#### Teks Tersedia
----
Rabu, 30 Desember 2009

SULTENG BELUM MILIKI RUKD

Media Alkairat, Kamis 3 Desember 2009
SULTENG BELUM MILIKI RUKD
Palu – Ketua Yayasan Lembaga Konsumen (YLK) Sulawesi Tengah Salman Hadianto menilai lambatnya penanganan krisis listrik yang melanda daerah ini disebabkan belum adanya dokumen rancangan umum kelistrikan daerah.
Akibatnya langkah yang dipilih Pemerintah Daerah dan PLN untuk mengatasi krisis energy listrik terkesan tiba masa tiba akal. Solusi diambil bersifat instant sebab hanya mampu mengatasi masalah dalam jangka pendek.
“Ujung-ujungnya masyarakat sebagai konsumen tetap menjadi korban sebab Negara dan otritas kelistrikan gagal memenuhi kebutuhan dasar mereka,” kata Salma dalam rapat dengar pendapat DPRD Kota Palu bersama Manager PLN dan Manager PLTU, Rabu kemarin.
----
#### Bahan
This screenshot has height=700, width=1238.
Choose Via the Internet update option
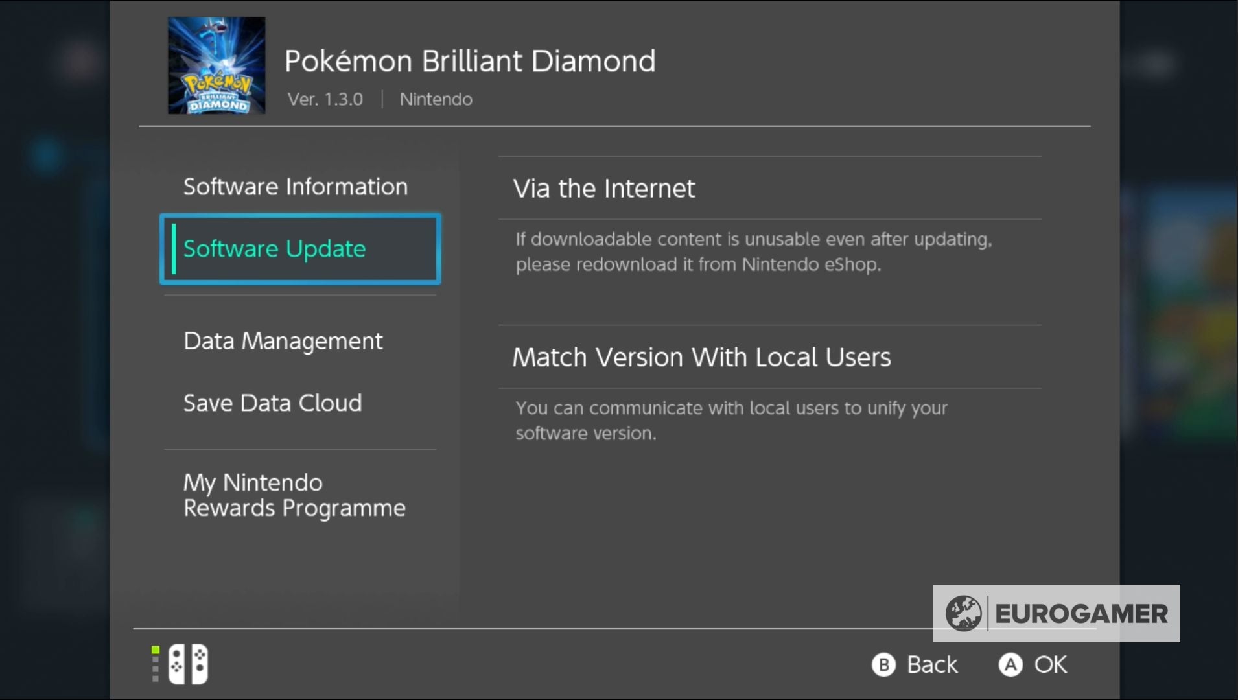604,189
----
#### Tugas Anda
(1) Berdasarkan berita tentang krisis listrik Sulawesi Tengah, jelaskan mengapa penanganan krisis listrik di daerah itu lambat dan apa akibatnya bagi langkah yang dipilih Pemerintah Daerah dan PLN.
(2) Salinlah dengan tepat bagian berita tentang krisis listrik Sulawesi Tengah, mulai dari "Media Alkairat, Kamis" sampai dengan "umum kelistrikan daerah.".
(3) Tentukan apakah setiap pernyataan berikut sesuai dengan berita tentang krisis listrik Sulawesi Tengah, lalu jawab ya atau tidak disertai kutipan persis yang menjadi dasarnya. (a) Rapat dengar pendapat diadakan oleh DPRD Kota Palu bersama Manager PLN dan Manager PLTU. (b) Sulawesi Tengah sudah memiliki dokumen rancangan umum kelistrikan daerah. (c) Salman Hadianto adalah Ketua Yayasan Lembaga Konsumen Sulawesi Tengah.

#### Kunci Jawaban
(1) Menurut Ketua YLK Sulawesi Tengah, penanganan krisis listrik lambat karena daerah itu belum memiliki dokumen rancangan umum kelistrikan daerah. Akibatnya, langkah Pemerintah Daerah dan PLN terkesan tiba masa tiba akal, dan solusinya bersifat instan karena hanya mampu mengatasi masalah dalam jangka pendek.

(2)
Media Alkairat, Kamis 3 Desember 2009
SULTENG BELUM MILIKI RUKD
Palu – Ketua Yayasan Lembaga Konsumen (YLK) Sulawesi Tengah Salman Hadianto menilai lambatnya penanganan krisis listrik yang melanda daerah ini disebabkan belum adanya dokumen rancangan umum kelistrikan daerah.

(3)
(a) Ya: "dalam rapat dengar pendapat DPRD Kota Palu bersama Manager PLN dan Manager PLTU"
(b) Tidak: "belum adanya dokumen rancangan umum kelistrikan daerah"
(c) Ya: "Ketua Yayasan Lembaga Konsumen (YLK) Sulawesi Tengah Salman Hadianto"